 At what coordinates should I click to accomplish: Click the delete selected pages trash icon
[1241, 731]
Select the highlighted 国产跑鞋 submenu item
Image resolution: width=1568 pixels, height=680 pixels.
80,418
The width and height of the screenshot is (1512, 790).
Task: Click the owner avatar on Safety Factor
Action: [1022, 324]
§
» **Your task**
Return every entry above with nothing altered.

» **Output**
 At what coordinates should I click to accomplish: Click the delete selected pages trash icon
[1241, 731]
Select the highlighted 国产跑鞋 submenu item
Image resolution: width=1568 pixels, height=680 pixels.
80,418
The width and height of the screenshot is (1512, 790).
Task: Click the owner avatar on Safety Factor
Action: [1022, 324]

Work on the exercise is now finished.